03 Aralık 2022 04:23

Anayasayı kim yapar?

Fotoğraf: Volkan Furuncu/AA

Paylaş

Siyasetin her iki cephesi de anayasa yapma yarışında olarak kendi anayasalarını ortaya koymaya çalışmaktalar. Doğru söylemek gerekirse her iki anayasayı da bizzat incelemiş değilim. Metinler elimde olsa da inceleme gereği duymam ya da incelemeyi şu gözle yaparım: acaba hangi maddeyi ileride iktidara gelirsek nasıl kullanırız ya da iktidarı kaybetmemek için acaba toplumu veya muhalifleri ters köşeye nasıl yatırırız şeklinde düşünmüşlerdir. Böyle düşünmemin mantığında şu var: niçin taraflar bir anayasa yapımı için kurucu meclis oluşturma önerisi getirmiyorlar da, metin olarak anayasa yapımına girişiyorlar? Bu durum bana, futbol sahasında top koşturanların oyuna bir süre ara verip, oyun kurallarını koyma gayretleri gibi geliyor. Böyle bir girişimin akılla açıklanacak bir yanı yoktur, olamaz da.

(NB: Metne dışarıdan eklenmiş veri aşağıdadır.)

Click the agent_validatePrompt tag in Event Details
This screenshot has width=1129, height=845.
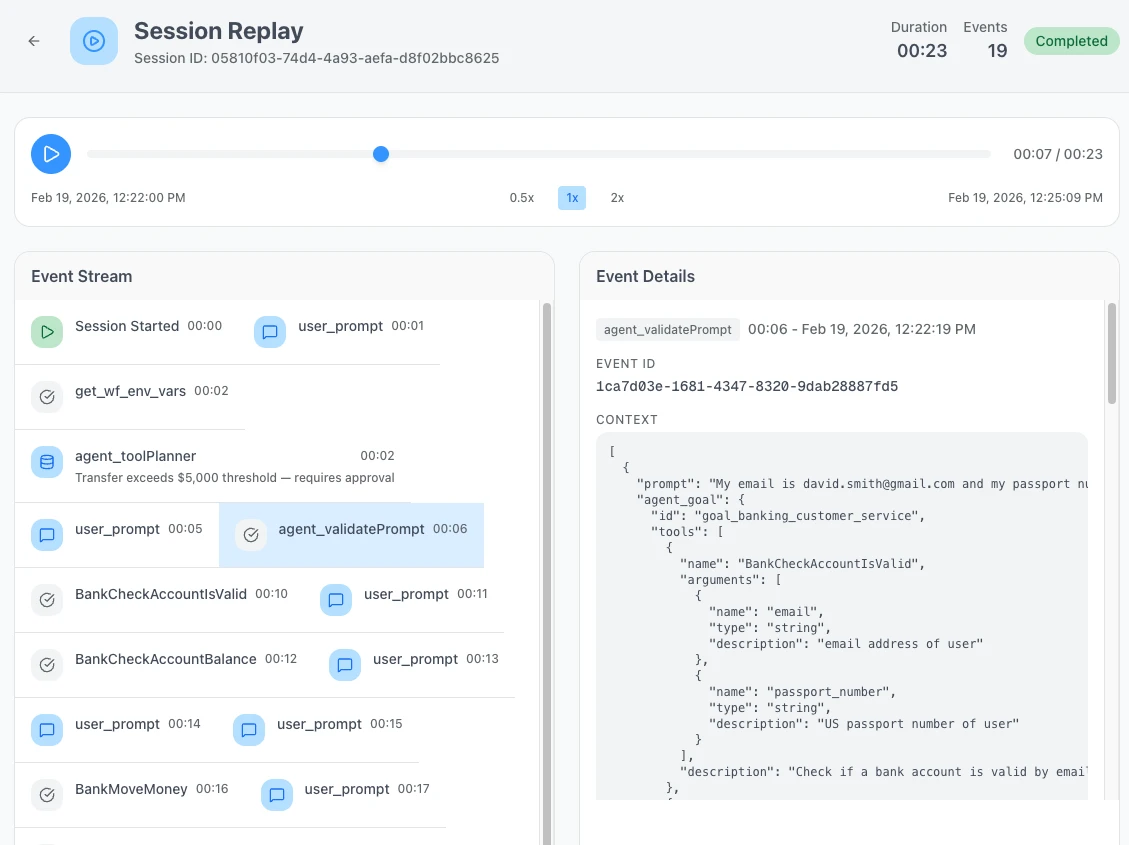pyautogui.click(x=668, y=329)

Anayasa, sözcük anlamı ile temel yasa olarak tanımlanabilir, fakat bence anayasa olgusu ve kavramının bu tanımdan çok daha öte farklı bir arka planı ve anlamı vardır, çünkü anayasa bir yasa olmanın çok ötesinde bir tür birlikte yaşama kurallar dizisidir. Hal böyle iken, her gün TV ekranlarında birbirlerine, özellikle de bir tarafın diğer tarafa sokak kavgasında dahi ağıza alınmayacak laflar ederken, nasıl olur da birlikte yaşamanın kurallarını koyabilirler. Ondan dolayıdır ki, anayasa denen metin var olan ve/veya sahaya çıkacak siyasiler tarafından değil, çok yönlü, farklı gruplardan oluşan ve siyasete girme amacını taşımayan bir seferlik görevlendirilen bir kadro tarafından yapılması gerekir.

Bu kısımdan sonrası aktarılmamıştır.